En l’espace de quelques jours, le Café pédagogique et le SE-Unsa lancent des enquêtes dans le monde éducatif avec l’objectif louable de faire du lobbying auprès des candidats. Ces deux initiatives sont bonnes mais sont-elles nécessaires ? Et surtout, pour être force de propositions, sont-elles exemplaires et exemptes de reproches ?

Dans ces colonnes, nous avons souvent été très critiques à l’égard des enquêtes réalisées par le SNUipp pour ne pas faire preuve de la même exigence pour celles provenant d’horizons divers.


Sondage réalisé par le Café pédagogique

Pour de multiples raisons, l’honnêteté nous impose de refuser de cautionner une telle enquête même si elle nous livre certains résultats qui peuvent nous faire plaisir : ainsi, la confortable majorité favorable à la création d’un statut pour les directeurs d’école, le refus du maintien de l’aide personnalisée en l’état pour 89% des enseignants, la suppression des évaluations nationales pour74% ou encore lorsque 94% s'opposent aux suppressions des Rased...  


Le Café nous apprend que « l'objectif du sondage était de confronter les enseignants et les cadres du système éducatif aux multiples propositions des candidats à l'élection présidentielle. » Pour lancer ce sondage, le Café s’appuyait sur les propositions de candidats dont il présentait le programme en matière d’éducation : François Hollande, Nicolas Sarkozy, François Bayrou, Jean-Luc Mélenchon et Eva Joly.

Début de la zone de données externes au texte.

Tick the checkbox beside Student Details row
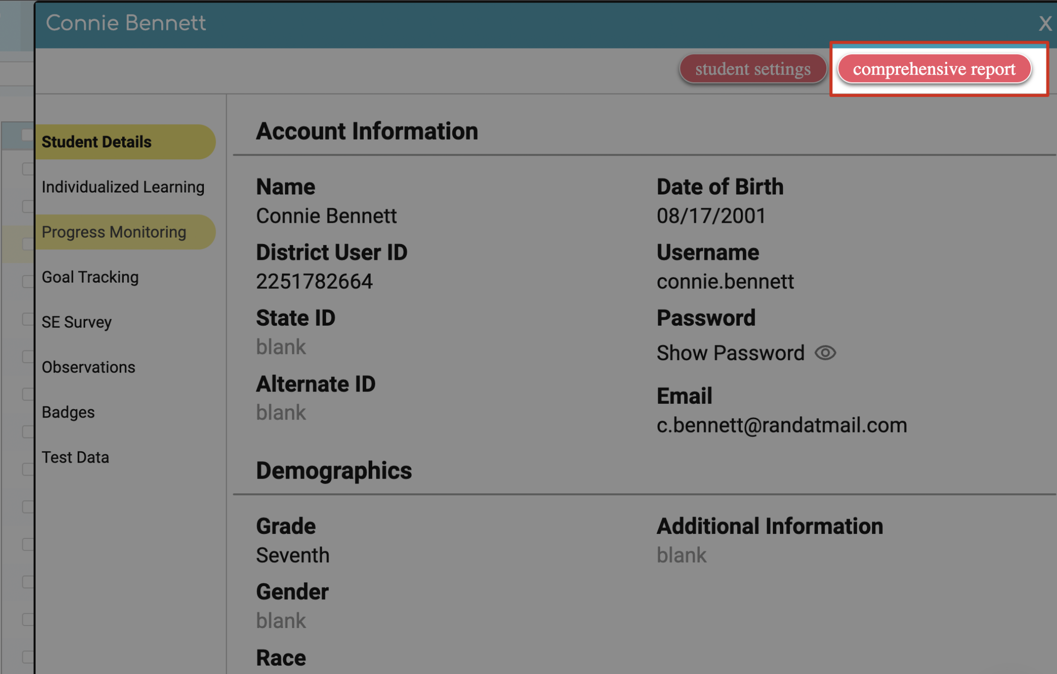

Or, aucun de ces candidats ne fait allusion à la création d’un statut de directeur d’école ! Pourtant, cette question se retrouve dans le questionnaire sans même que son résultat ne fasse l’objet du moindre commentaire dans l’analyse finale…

Mais c’est surtout sur la méthodologie employée que nous sommes le plus critiques, comme nous l’avons été autrefois pour le SNUipp. Une méthodologie inacceptable qui prive cette enquête de toute crédibilité.

 

Que nous dit le Café ?

«Quel échantillon ? Nous avions prévu d'arrêter le sondage au premier millier de réponses complètes et validées ce qui a été atteint en moins de 48 heures avec 1050 réponses. N'ont pu se prononcer sur Internet que des lecteurs authentifiés sur le site du Café pédagogique, chacun ne pouvant se prononcer qu'une seule fois. »

 

Imaginons un instant qu’un institut de sondage choisisse son panel de cette façon… Que dirait-on ? On sait bien que les « lecteurs authentifiés » sont parmi les plus militants et que ce sont les plus militants parmi les militants qui visitent les sites Internet les premiers.

Ce n’est en rien scientifique. D’ailleurs, le café pédagogique en est conscient puisqu’il se pose la question et ressent le besoin de se justifier.

« L'échantillon est-il représentatif ? Ces 1050 personnes comprennent 81% d'enseignants, 9% de personnels de direction et 10% de cadres, formateurs etc. 36% enseignent dans le primaire, 29% en collège, 19% en lycée, 6% en L.P. On retrouve dans les réponses un éventail politique assez ouvert et des choix pédagogiques variés (par exemple 15% pour la revalorisation Sarkozy et 23% pour l'orientation précoce, ce qui tend à valider la qualité de l'échantillon).»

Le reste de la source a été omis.